SELECTION
The core of each section 19, 21 is interrupted to accommodate the main spar 27, as shown in Fig. 1. At the interruption the exterior and exterior skins of the respective wing section are in contact with each other and bonded together. Additional layers of fabric may be provided on the skin at the interruption for strengthening purposes.

The core 31 of the upper wing section 19 is formed in two parts; namely, a first part 33 which forms part of the leading edge spar 23 and a second part 35 which supports most of the upper wing surface 15. The first part 33 extends the full length of the wing and is of across-sectional shape which is best illustrated in Fig. 2 of the drawings. As can be seen, it is of a somewhat quadrant shape, with the arcuate surface 33a thereof extending along, and being shaped to the configuration of, the leading edge 11 of the wing section. The surface 33b of the first part 33 extends inwardly of the wing section, and the surface 33c is substantially perpendicular thereto.

The second -part 35 is in the form of a panel which extends in its longitudinal direction for the full length of the wing and in its transverse direction from the first part 33 to the trailing edge of the wing section. The second part 35 is curved at least on its exposed surface to conform to the profile of the wing surface 15.

The laminate of high strength fabric on the core 31 of the upper wing section comprises two skins, being an exterior skin 41 on the outer face of the wing section and interior skin 43 on the inner face thereof, as best seen in Fig. 2.

With this construction, the upper wing section 19 has a lower face 56 and an inner face 58.

The exterior and interior skins 41 and 43 respectively extend beyond the core 31 at the leading edge where they converge into face to face contact and are bonded together to define an extension portion 45 at the time when the upper and lower wing sections are brought together, as will be explained later.

RECORDED INFORMATION
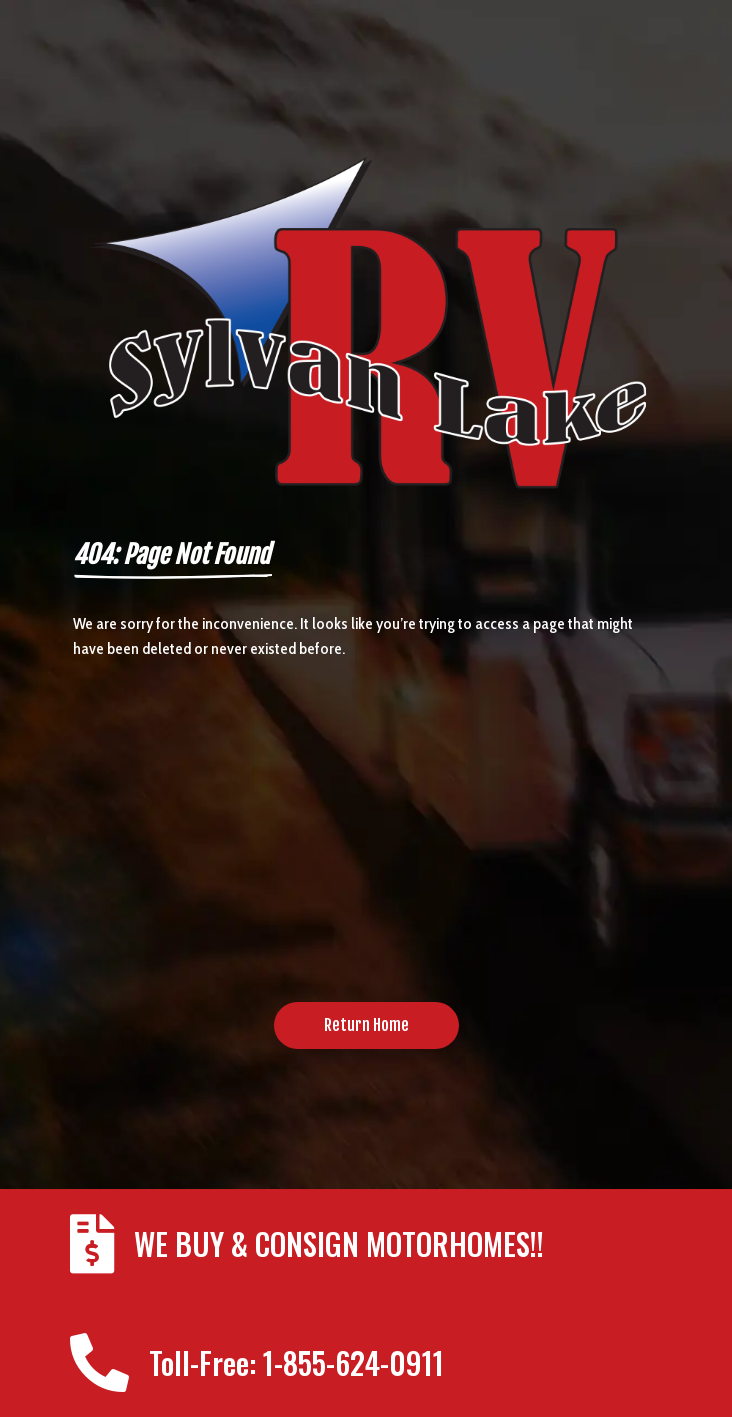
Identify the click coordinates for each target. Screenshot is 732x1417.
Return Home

STATED TASK A
Write out the wing construction text from "The core of" down to "for strengthening purposes.".
STATED TASK B
Summarize the wing construction text in two sentences.

RESPONSE A
The core of each section 19, 21 is interrupted to accommodate the main spar 27, as shown in Fig. 1. At the interruption the exterior and exterior skins of the respective wing section are in contact with each other and bonded together. Additional layers of fabric may be provided on the skin at the interruption for strengthening purposes.

RESPONSE B
The core 31 of the upper wing section 19 has two parts: a roughly quadrant-shaped first part 33 that forms part of the leading edge spar 23 and runs the full length of the wing, and a panel-shaped second part 35 that reaches from the first part to the trailing edge and supports most of the upper wing surface. This core carries an exterior skin 41 and an interior skin 43 of high-strength fabric, which extend beyond the core at the leading edge and are bonded face to face to form an extension portion 45.